Une des dimensions fondamentales du bénévolat est le rapport à autrui (Ferrand-Bechmann, 1992). « Le bénévolat est une relation d'aide, de service à autrui, à son prochain »61(*). Les multiples interactions relatives à la fréquentation du monde bénévole peuvent permettre le développement « d'un travail réflexif d'interprétation enrichi par le cadre collectif »62(*). Par exemple, le dépassement des conflits souvent présents dés qu'il y a collaboration autour d'une oeuvre commune, contraint à un recul réflexif qui est formateur, puisque la compréhension des situations sociales requiert des capacités « d'observation et d'analyse de soi et de l'autre »63(*). Ainsi Knowles (1990)64(*) identifie comme facteurs d'apprentissage de l'adulte, outre l'expérience à laquelle le sujet cherche à donner un sens et les situations auxquelles il est confronté, ses rencontres avec les autres.
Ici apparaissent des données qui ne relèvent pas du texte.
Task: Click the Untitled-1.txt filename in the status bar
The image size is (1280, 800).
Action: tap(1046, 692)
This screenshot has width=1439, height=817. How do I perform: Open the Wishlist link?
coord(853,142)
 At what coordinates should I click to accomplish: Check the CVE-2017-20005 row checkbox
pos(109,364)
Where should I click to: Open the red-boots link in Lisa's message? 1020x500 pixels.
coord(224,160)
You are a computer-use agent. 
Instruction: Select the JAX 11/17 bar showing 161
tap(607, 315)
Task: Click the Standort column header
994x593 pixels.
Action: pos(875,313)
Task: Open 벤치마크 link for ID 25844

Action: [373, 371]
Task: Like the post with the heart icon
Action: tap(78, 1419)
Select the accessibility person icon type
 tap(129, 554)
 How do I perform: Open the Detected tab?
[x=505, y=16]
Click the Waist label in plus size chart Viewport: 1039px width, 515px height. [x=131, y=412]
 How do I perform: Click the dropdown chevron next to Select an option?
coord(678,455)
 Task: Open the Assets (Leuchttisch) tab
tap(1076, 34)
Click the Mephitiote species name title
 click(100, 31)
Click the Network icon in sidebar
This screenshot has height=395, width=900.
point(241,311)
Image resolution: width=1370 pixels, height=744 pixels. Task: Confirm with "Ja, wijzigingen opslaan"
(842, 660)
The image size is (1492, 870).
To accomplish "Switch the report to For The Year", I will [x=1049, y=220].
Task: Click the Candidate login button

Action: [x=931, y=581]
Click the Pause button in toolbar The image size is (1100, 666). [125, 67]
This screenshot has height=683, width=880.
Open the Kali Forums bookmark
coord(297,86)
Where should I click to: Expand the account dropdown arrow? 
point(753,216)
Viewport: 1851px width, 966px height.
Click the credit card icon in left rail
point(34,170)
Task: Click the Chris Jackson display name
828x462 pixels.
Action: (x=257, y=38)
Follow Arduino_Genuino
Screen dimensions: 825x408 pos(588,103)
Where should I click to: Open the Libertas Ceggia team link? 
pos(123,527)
Le regard posé sur l'expérience et le fonctionnement des autres est un puissant levier qui incite à l'apprentissage. La confrontation à l'altérité, en sollicitant l'expérience du « sentiment d'ouverture-fermeture aux autres »65(*) interroge le sociocentrisme de l'individu et constitue en soi un apprentissage. Ainsi, la pratique et la participation à une activité favorisent la production des savoirs; interactions et communication intersubjective interviennent dans cette construction. Guylaine Racine (2000)66(*) examine la construction des savoirs d'expériences chez des intervenantes qui travaillent au sein d'organismes s'occupant de femmes sans-abri, et elle montre le rôle important de la communauté d'intervenantes dans les apprentissages réalisés. Dans un premier développement l'auteure évoque des formules que citent les intervenantes, telles que « apprendre sur le tas », « apprendre en étant dedans ». Une large place serait ainsi faite à la participation commune pour un même projet, et les échanges informels seraient les moments où elles auraient le plus appris. La place de la réflexion est centrale. L'apprentissage à travers la pratique est contributif d' « un processus d'analyse réflexive »67(*). Ceci n'est pas sans rappeler le sujet réflexif, maître de ses apprentissages cher à Kölb (1984). Et Balleux (2000) cite deux aspects du modèle d'apprentissage de Kölb (1984) : l'accent mis sur « l'ici et maintenant » et le processus de rétroaction qui relie trois facteurs : « l'expérience telle qu'est est vécue subjectivement par la personne dans des situations singulières, la compréhension de cette situation et la construction de savoirs à partir de ce contexte » (p. 271)68(*).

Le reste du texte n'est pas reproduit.